Brief: Write back every line of the listing exactly, excluding images.

Provided data:
+++
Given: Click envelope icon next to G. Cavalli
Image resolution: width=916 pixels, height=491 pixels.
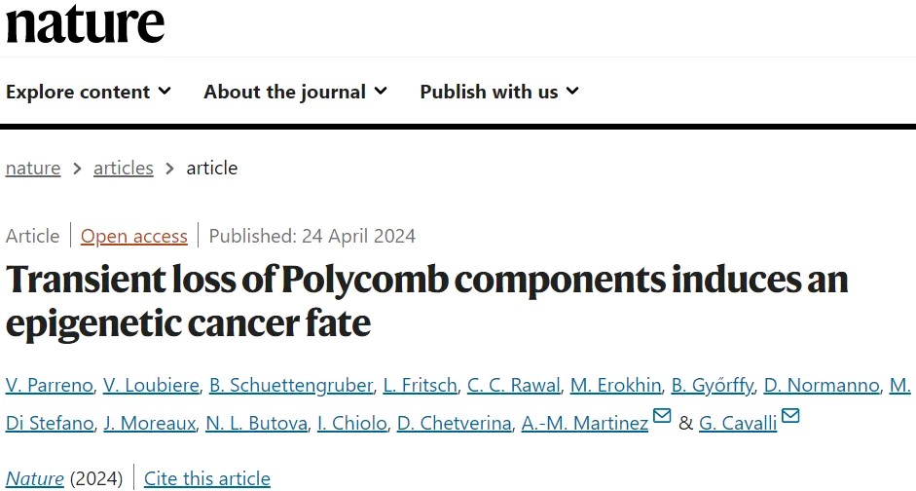Looking at the screenshot, I should tap(790, 416).
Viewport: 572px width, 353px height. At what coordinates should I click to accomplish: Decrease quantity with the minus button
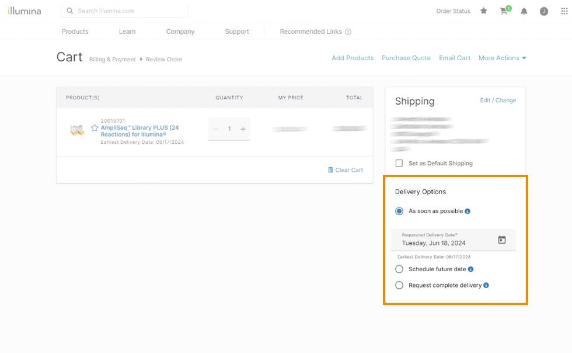216,129
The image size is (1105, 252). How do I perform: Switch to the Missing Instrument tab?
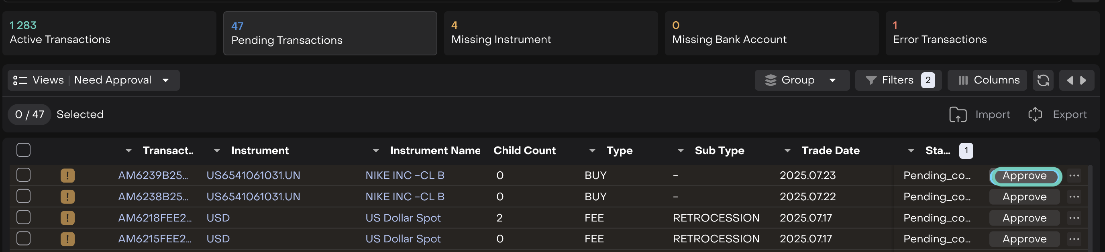tap(550, 33)
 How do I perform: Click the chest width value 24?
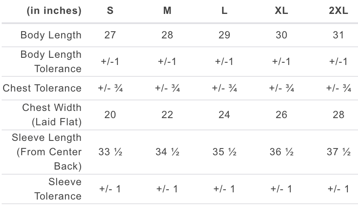pos(224,115)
+++
Exercise answer:
Given: Click envelope icon next to G. Cavalli
Image resolution: width=916 pixels, height=491 pixels.
Looking at the screenshot, I should tap(790, 416).
Viewport: 572px width, 353px height. At what coordinates should I click to accomplish: Decrease quantity with the minus button
216,129
The image size is (1105, 252). How do I perform: Switch to the Missing Instrument tab?
tap(550, 33)
 How do I perform: Click the chest width value 24?
pos(224,115)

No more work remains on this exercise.